2. Create a Dataflow job to process the data:
- Use the provided `defaulters.py` script to define the pipeline.
- Specify the input files and output location in the script or via arguments.

### 3. Run the Python Script
Run the `defaulters.py` script to execute the pipeline:
```bash
python defaulters.py \
--input_cards=gs:///cards.txt \
--input_loans=gs:///loan.txt \
--output=gs:///output/
```

### 4. Sink to BigQuery
To sink the results to BigQuery, modify the pipeline in `defaulters.py` to include BigQuery as a sink.
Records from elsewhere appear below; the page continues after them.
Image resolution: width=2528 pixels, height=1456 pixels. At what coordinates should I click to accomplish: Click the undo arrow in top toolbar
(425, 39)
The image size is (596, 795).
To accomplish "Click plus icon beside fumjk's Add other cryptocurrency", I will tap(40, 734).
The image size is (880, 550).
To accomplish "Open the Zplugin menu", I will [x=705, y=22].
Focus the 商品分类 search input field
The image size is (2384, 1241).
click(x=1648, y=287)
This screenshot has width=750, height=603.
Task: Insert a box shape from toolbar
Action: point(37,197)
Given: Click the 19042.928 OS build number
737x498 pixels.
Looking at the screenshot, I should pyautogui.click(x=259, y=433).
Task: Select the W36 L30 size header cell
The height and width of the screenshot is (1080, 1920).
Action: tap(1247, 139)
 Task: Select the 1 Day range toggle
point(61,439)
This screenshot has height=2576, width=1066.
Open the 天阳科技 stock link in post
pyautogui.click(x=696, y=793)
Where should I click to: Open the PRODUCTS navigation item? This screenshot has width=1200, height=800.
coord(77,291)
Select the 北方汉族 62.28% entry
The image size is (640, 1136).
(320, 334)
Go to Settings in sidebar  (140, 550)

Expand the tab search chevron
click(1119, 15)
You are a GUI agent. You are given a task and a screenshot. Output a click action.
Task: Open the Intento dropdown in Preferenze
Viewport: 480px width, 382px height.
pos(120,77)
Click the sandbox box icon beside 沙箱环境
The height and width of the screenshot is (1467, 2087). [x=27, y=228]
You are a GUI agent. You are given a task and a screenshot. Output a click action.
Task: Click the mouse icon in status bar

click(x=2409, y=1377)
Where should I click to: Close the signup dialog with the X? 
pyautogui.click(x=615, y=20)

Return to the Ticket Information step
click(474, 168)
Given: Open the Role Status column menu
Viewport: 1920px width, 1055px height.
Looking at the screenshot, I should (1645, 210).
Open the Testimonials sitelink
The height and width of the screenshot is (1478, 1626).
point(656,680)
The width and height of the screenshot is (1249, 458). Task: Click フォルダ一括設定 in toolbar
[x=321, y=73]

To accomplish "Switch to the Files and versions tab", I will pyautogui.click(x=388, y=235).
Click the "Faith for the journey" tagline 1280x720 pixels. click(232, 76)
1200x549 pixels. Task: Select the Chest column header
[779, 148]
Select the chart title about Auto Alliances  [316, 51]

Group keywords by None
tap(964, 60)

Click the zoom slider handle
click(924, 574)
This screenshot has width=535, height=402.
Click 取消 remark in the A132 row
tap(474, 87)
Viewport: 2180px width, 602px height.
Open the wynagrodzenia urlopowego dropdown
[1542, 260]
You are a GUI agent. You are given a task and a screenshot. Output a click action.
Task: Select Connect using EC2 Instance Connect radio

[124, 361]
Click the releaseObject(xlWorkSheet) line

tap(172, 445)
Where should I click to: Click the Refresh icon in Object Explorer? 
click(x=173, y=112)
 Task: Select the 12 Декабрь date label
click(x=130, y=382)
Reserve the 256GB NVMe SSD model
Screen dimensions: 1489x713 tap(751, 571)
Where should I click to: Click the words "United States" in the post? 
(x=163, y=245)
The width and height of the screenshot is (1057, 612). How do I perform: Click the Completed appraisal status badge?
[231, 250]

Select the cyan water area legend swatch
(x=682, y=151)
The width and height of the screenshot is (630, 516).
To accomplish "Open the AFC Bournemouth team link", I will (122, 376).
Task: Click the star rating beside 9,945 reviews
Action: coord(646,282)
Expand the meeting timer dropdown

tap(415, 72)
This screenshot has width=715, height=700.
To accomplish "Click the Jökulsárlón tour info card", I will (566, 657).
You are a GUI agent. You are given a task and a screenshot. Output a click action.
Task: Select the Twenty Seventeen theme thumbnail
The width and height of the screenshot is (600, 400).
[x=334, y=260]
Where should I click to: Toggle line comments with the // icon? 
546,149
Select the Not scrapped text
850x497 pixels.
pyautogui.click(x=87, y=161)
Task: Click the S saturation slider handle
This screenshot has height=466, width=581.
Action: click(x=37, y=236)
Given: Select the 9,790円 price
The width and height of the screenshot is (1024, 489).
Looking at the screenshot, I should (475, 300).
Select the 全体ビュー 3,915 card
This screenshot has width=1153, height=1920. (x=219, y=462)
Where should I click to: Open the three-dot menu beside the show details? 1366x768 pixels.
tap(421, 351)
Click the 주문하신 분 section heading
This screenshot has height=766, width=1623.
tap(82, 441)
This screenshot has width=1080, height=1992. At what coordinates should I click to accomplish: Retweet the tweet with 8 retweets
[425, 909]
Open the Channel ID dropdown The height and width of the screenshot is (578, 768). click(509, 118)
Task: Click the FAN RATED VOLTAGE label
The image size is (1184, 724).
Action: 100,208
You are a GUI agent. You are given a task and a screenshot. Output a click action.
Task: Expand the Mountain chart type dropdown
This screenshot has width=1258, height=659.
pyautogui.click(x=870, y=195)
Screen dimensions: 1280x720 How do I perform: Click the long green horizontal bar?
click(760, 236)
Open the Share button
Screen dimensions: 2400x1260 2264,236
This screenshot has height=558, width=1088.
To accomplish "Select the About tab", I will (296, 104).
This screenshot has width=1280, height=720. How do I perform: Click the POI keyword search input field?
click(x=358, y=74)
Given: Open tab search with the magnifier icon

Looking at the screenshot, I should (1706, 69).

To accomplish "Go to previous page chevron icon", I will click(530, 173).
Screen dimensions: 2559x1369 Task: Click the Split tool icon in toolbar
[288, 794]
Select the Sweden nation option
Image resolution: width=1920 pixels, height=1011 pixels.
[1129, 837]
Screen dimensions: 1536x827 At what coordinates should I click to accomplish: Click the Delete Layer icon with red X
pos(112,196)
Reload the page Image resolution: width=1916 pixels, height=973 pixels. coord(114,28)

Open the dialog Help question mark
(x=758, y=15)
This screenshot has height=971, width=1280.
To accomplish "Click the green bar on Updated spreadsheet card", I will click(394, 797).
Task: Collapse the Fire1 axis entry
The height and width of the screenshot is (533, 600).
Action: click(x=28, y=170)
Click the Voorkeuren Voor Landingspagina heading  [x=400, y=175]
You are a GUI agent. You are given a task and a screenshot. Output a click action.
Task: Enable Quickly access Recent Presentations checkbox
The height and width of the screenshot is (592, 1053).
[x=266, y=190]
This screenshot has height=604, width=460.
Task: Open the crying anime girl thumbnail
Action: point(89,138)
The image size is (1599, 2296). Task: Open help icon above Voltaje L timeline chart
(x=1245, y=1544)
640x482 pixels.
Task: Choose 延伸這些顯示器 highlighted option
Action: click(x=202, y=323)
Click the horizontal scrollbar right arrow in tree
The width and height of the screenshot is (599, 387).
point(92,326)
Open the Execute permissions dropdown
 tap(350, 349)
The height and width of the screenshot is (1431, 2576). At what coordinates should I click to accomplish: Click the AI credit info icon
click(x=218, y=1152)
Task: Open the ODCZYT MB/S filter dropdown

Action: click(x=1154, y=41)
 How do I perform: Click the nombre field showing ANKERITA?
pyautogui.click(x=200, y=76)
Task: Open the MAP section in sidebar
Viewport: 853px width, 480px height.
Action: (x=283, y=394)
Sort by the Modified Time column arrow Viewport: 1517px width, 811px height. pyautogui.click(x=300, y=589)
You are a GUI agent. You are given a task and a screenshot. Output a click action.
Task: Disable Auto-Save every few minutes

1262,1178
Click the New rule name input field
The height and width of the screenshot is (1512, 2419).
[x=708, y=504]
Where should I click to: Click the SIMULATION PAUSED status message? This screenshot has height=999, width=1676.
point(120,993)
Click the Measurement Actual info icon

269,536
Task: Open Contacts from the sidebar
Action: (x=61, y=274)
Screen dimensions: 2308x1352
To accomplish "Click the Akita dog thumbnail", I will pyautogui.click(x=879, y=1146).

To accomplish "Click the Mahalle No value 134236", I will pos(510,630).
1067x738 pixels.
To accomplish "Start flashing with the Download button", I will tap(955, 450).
1. Enable the BigQuery API:
```bash
gcloud services enable bigquery.googleapis.com
```

2. Create a BigQuery dataset to store the results:
```bash
bq mk
```

3. Modify the `defaulters.py` script to write outputs to BigQuery:
```python
card_defaulter | 'Write card defaulters to BigQuery' >> beam.io.WriteToBigQuery(
table='project_id:dataset_id.card_defaulters',
schema='customer_id:STRING, fraud_points:INTEGER',
write_disposition=beam.io.BigQueryDisposition.WRITE_TRUNCATE,
create_disposition=beam.io.BigQueryDisposition.CREATE_IF_NEEDED
)

final_loan_defaulters | 'Write loan defaulters to BigQuery' >> beam.io.WriteToBigQuery(
table='project_id:dataset_id.loan_defaulters',
schema='customer_id:STRING, missed_months:INTEGER',
write_disposition=beam.io.BigQueryDisposition.WRITE_TRUNCATE,
create_disposition=beam.io.BigQueryDisposition.CREATE_IF_NEEDED
)

both_defaulters | 'Write combined defaulters to BigQuery' >> beam.io.WriteToBigQuery(
table='project_id:dataset_id.combined_defaulters',
schema='customer_id:STRING, card_defaulter:INTEGER, loan_defaulter:INTEGER',
write_disposition=beam.io.BigQueryDisposition.WRITE_TRUNCATE,
create_disposition=beam.io.BigQueryDisposition.CREATE_IF_NEEDED
)
```

4. Run the pipeline again to process and store the results in BigQuery.

## Output
The output includes:
1. Credit card defaulter scores in BigQuery.
2. Loan defaulter statuses (Medical or Personal Loan) in BigQuery.
3. Combined defaulter results in BigQuery.

Check the results in your specified BigQuery tables.

## License
This project is licensed under the MIT License. See the LICENSE file for details.